Accuracy of MessageBird's Permissioned Panel Data

Accuracy of MessageBird's Permissioned Panel Data

Accuracy of MessageBird's Permissioned Panel Data

One of the questions we regularly receive about our Permissioned Email Panel is how accurate it is in terms of forecasting inbox rates. Historically, this has been a difficult question to answer with any authority as there was no source of ground truth to measure against, and so opinions (and general faith in sample statistics) ruled the discussion.

Now, though, with a major mailbox provider licensing inbox placement data for their platform, it’s possible to do a real analysis, which we did over some 20,000 distinct sending domains of senders large and small, both on our sending platform and on other providers. 
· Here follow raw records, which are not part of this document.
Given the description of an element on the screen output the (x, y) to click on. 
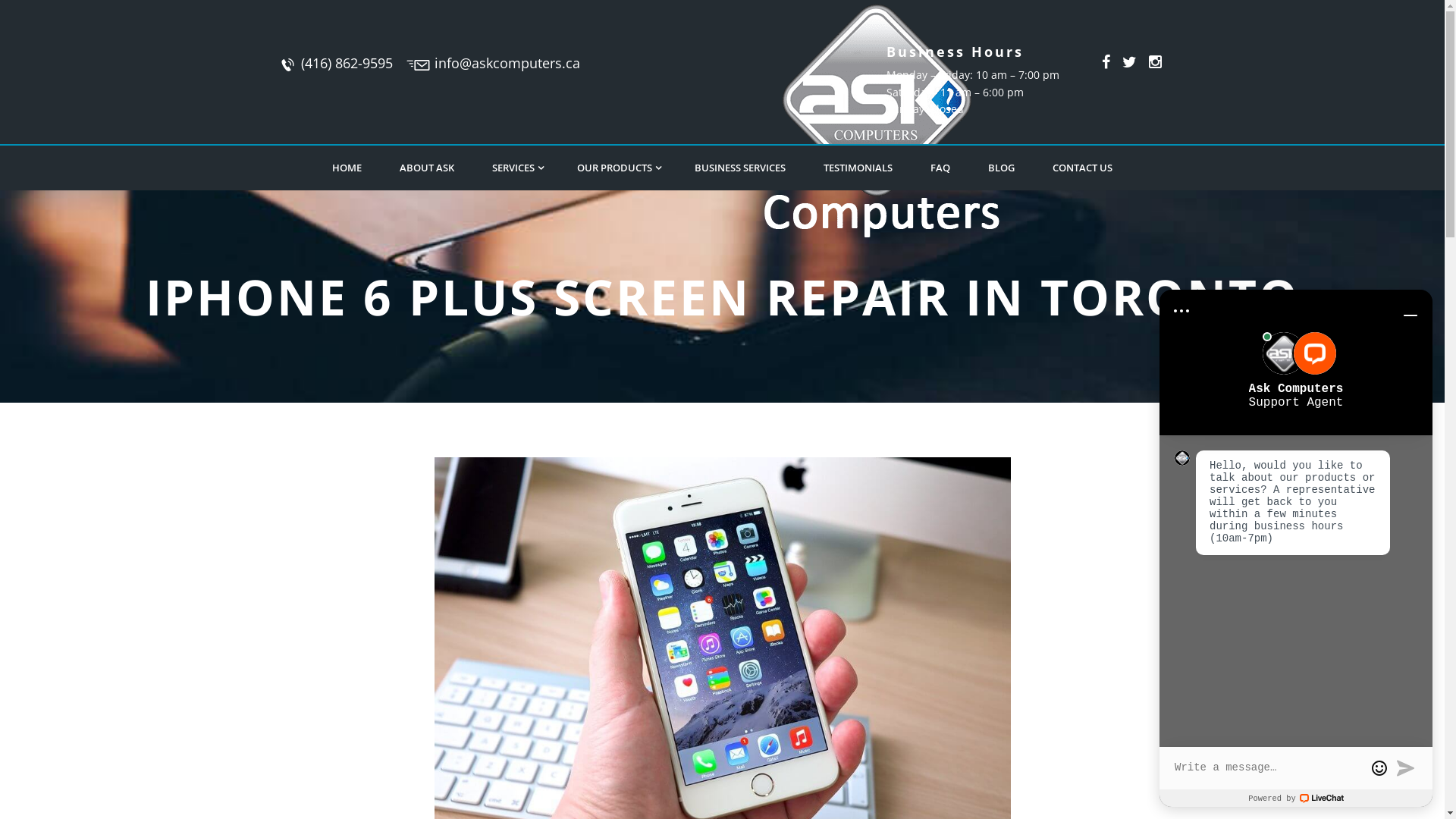
ABOUT ASK Element type: text (426, 167)
(416) 862-9595 Element type: text (346, 62)
CONTACT US Element type: text (1082, 167)
SERVICES Element type: text (515, 167)
HOME Element type: text (346, 167)
info@askcomputers.ca Element type: text (507, 62)
OUR PRODUCTS Element type: text (616, 167)
BUSINESS SERVICES Element type: text (739, 167)
FAQ Element type: text (940, 167)
TESTIMONIALS Element type: text (857, 167)
BLOG Element type: text (1001, 167)
Given the description of an element on the screen output the (x, y) to click on. 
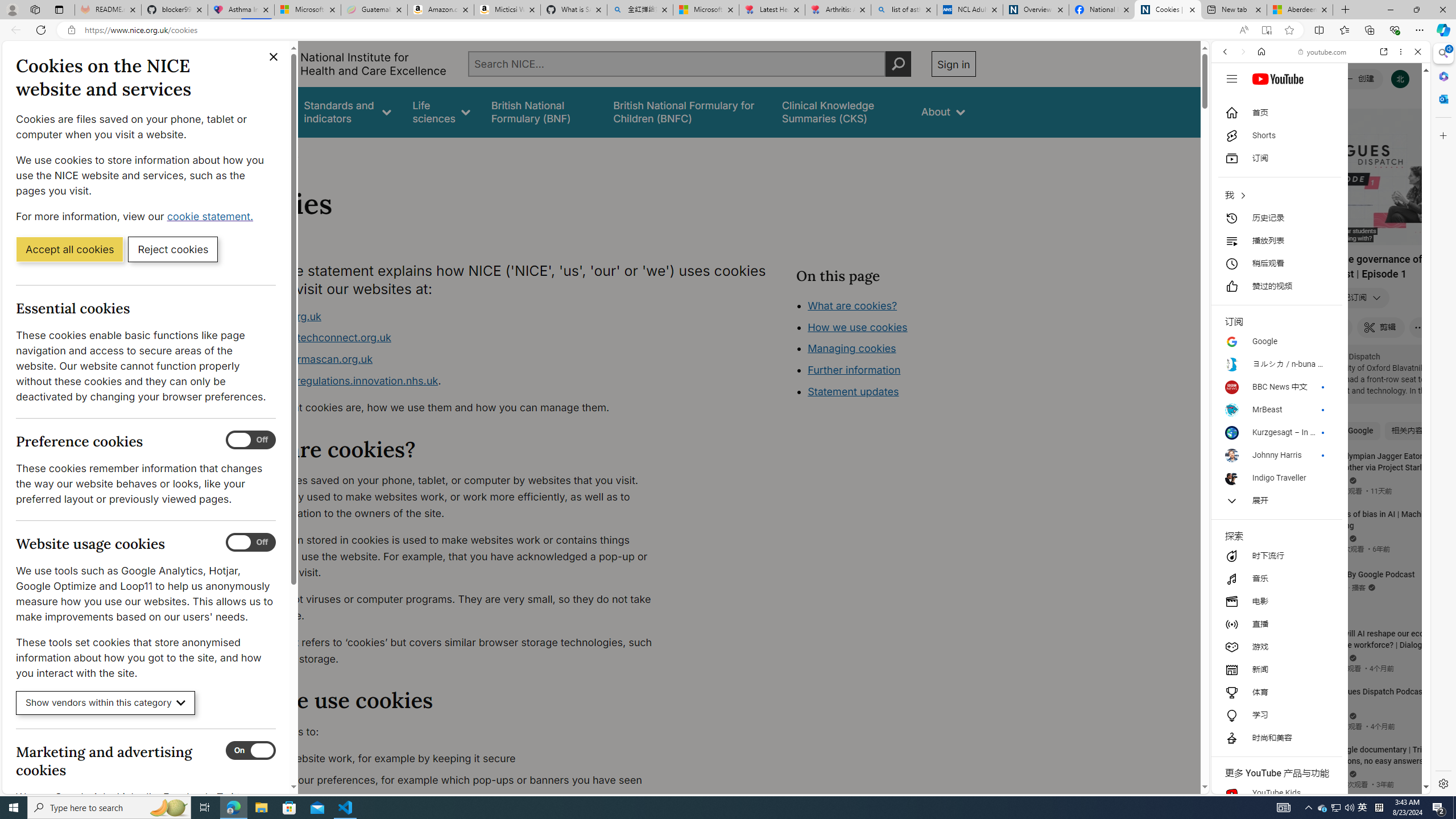
www.ukpharmascan.org.uk (452, 359)
Open link in new tab (1383, 51)
YouTube - YouTube (1315, 560)
Statement updates (853, 391)
WEB   (1230, 130)
Perform search (898, 63)
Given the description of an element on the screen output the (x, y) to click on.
The results are exciting. The permissioned panel is highly accurate, even with relatively low signal, and gets extremely accurate as the number of distinct panelists seen in a send is increased. Using common statistical methods, we look at the root mean square error (RMSE – an analogue of the standard deviation) between the inboxing rate as seen at the major provider with what our panel sees.

In our analysis, we noted that senders who send their mail through top email service providers see a materially better correlation between the panel inbox rate and true inbox rate. The mechanism for this isn’t known, but we postulate that the compliance standards that large service providers hold their customers to generally result in more consistent inboxing rates across their audience and so are less prone to skew. We can see this if we restrict our plot to senders only on top ESPs, which also reduces the RMSE by about 30%.
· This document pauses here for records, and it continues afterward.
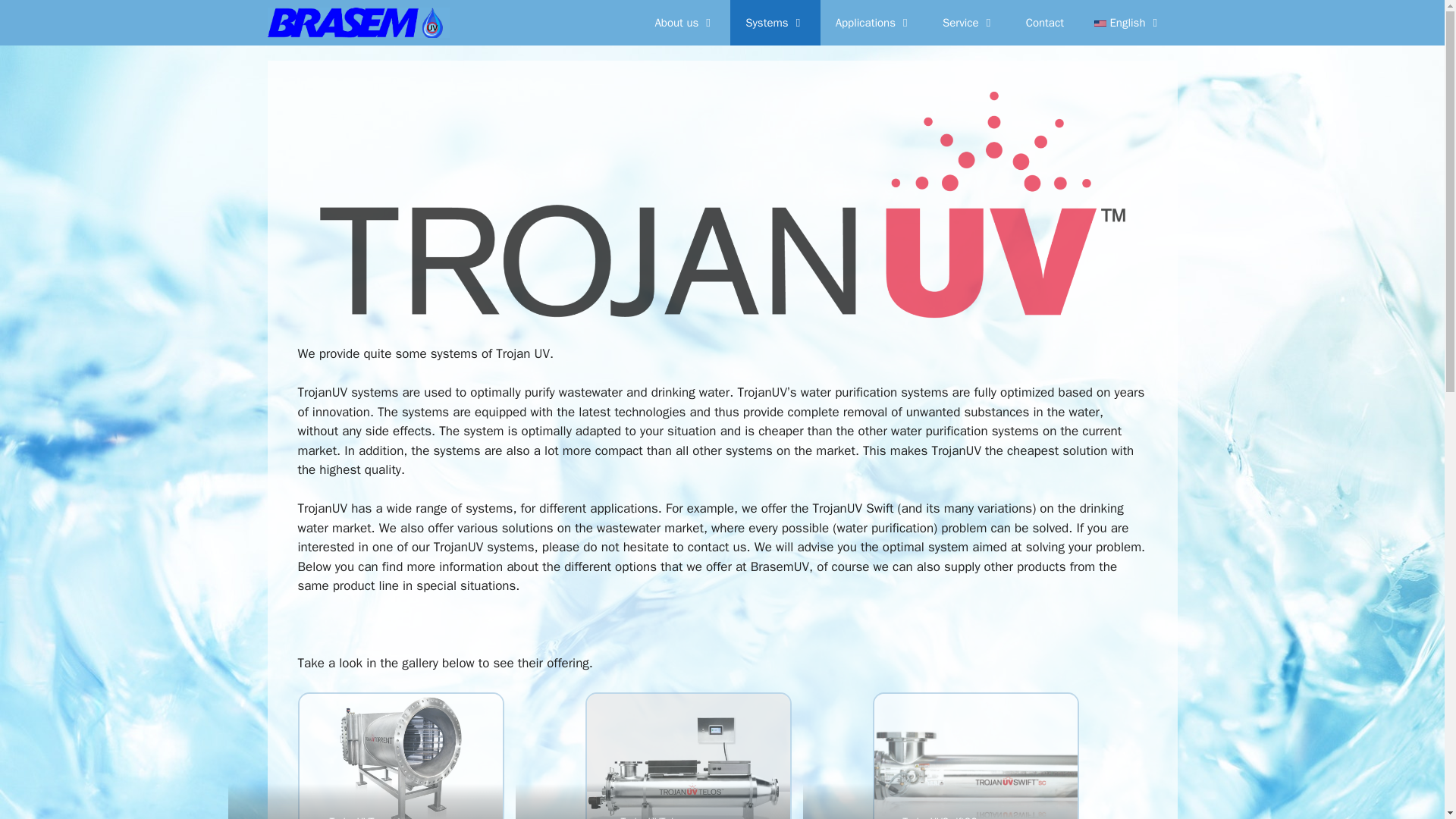
Service (968, 22)
TrojanUV Logo (722, 314)
TrojanUVTelos (688, 756)
TrojanUVSwiftSC (975, 756)
Brasem UV (357, 22)
Brasem UV (361, 22)
Applications (874, 22)
 English (1127, 22)
Contact (1044, 22)
About us (684, 22)
Systems (774, 22)
TrojanUVTorrent (400, 756)
Search (33, 17)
Even when a small number (10) of daily panelists see the mail stream, we see a very strong correlation between the inbox rate as seen by the panel and the ground truth.

If we consider only streams where 50 or more panelists are seen daily, the correlation becomes even tighter.

If we look at how this error rate varies over time, we see a few things: 

  • Even at extremely small numbers of unique panelists receiving the mail, the error rate is under 10%.

  • It quickly drops to 4% as the number of panelists increases.

  • It eventually approaches 2% – showing that panel data is 98% accurate. 

For the purposes of identifying mail stream deliverability issues, this accuracy is fantastic.

So you might ask: with a major provider offering ground truth numbers, what’s the utility of having panel data as well, even if it is highly correlated? The majority of mailbox providers – including titans like Google and Microsoft – do not offer inbox placement data, and so for messages delivered there, you still need a source like panel data to understand inboxing rates. 

And now we can all be confident in its accuracy for those cases.